**Quoted text:**
==================================================
Wednesday, July 14, 2010

Cheever: "The Common Day," "The Enormous Radio"


            When Chris Bruce of Germany quoted a bit from John Cheever's "The Death of Justina" and asked whether any of us thought the passage representative of America (see my response at ) and beyond that indicated that he might wish to discuss other short stories from The Stories of John Cheever," I sent for a copy.  The copy I bought from Half.Com was in "as new" condition according to the seller, but when I got it I found loose pages, tears in the cover, folded pages and underlining. 

            After reading "Goodbye, My Brother," I thought I might want a better copy, but then I read "The Common Day," and "The Enormous Radio" and decided to hold off for a while.  My crumbling copy will probably permit one reading, and that might be enough.

            "The Common Day" is a slice of life in the early, or perhaps middle part, of the New-England twentieth century (I can't tell when the story was written, but the collection was published in 1978).  The main character, Jim Brown and his wife are visiting her mother, Mrs. Garrison, at her "big house."  The servants are a strong presence and may very well offend Billy Blogblather's class consciousness except that none of them are put upon or abused.  Agnes Shay is more than commonly devoted to four-year old Carlotta.  And Jim is flattered that Nils Lund, the gardener asks his advice from time to time.  He captures and kills the creature that has been eating Nils' corn.  After Jim finds the "humpback" raccoon in a trap and shoots it, Agnes tells Carlotta that it has gone on a long long trip.  The kitchen and pantry are off limits to any non-servant and  Jim accepts that, but he does stand up to Nils when he verbally attacks Mrs. Garrison:  "I got too much to do.  Move the lilies.  Move the roses.  Cut the grass.  Every day you want something different.  Why is it?  Why are you better than me?  You don't know how to do anything but kill flowers.  I grow the flowers.  You kill them.  If a fuse burns out, you don't know how to do it.  If something leaks, you don't know how to do it.  You kill flowers.  That's all you know how to do.  For seventeen years I wait for you all winter,' he shouted.  'You write me, 'Is it warm?  Are the flowers pretty?'  Then you come.  You sit here.  You drink.  God damn you people.  You killed my wife.  Now you want to kill me.  You --'

            "'Shut up, Nils,' Jim said.

            "Nils turned quickly and retreated across the lawn, so stricken with self-consciousness that he seemed to limp.  None of them spoke, for they had the feeling, after he had disappeared behind the hedge, that he might be hiding there, waiting to hear what they would say. . . "
==================================================
**Records:**
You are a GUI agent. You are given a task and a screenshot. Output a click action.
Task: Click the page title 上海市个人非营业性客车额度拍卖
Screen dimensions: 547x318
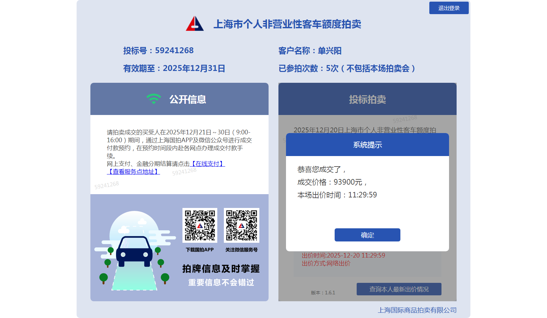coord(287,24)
==================================================
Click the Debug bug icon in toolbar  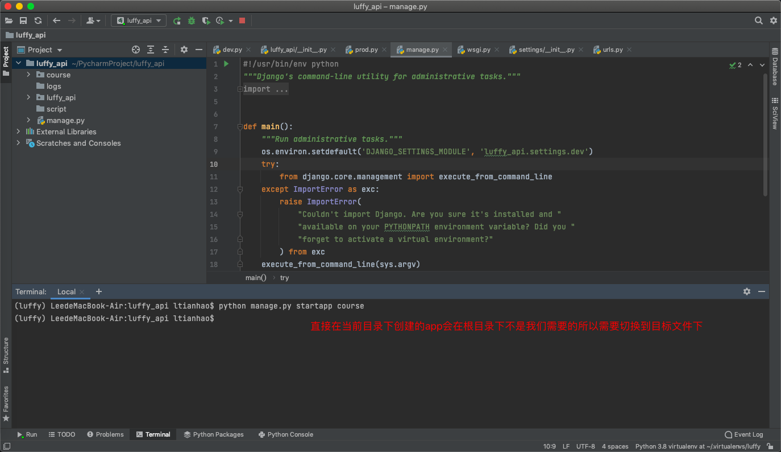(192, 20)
==================================================
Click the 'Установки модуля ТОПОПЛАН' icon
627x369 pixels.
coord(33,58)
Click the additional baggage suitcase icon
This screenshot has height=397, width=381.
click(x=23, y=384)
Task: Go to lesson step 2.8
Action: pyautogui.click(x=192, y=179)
==================================================
**To be done:**
#1 According to the post on Cheever's stories, in what year was the collection published?
#2 Duplicate everything in the records from the line containing "You are a GUI" down to the line containing "coord(287,24)", both included, and leave the pictures out.
The records are unrelated to the text.

**Answers for this exercise:**
#1 1978

#2
You are a GUI agent. You are given a task and a screenshot. Output a click action.
Task: Click the page title 上海市个人非营业性客车额度拍卖
Screen dimensions: 547x318
coord(287,24)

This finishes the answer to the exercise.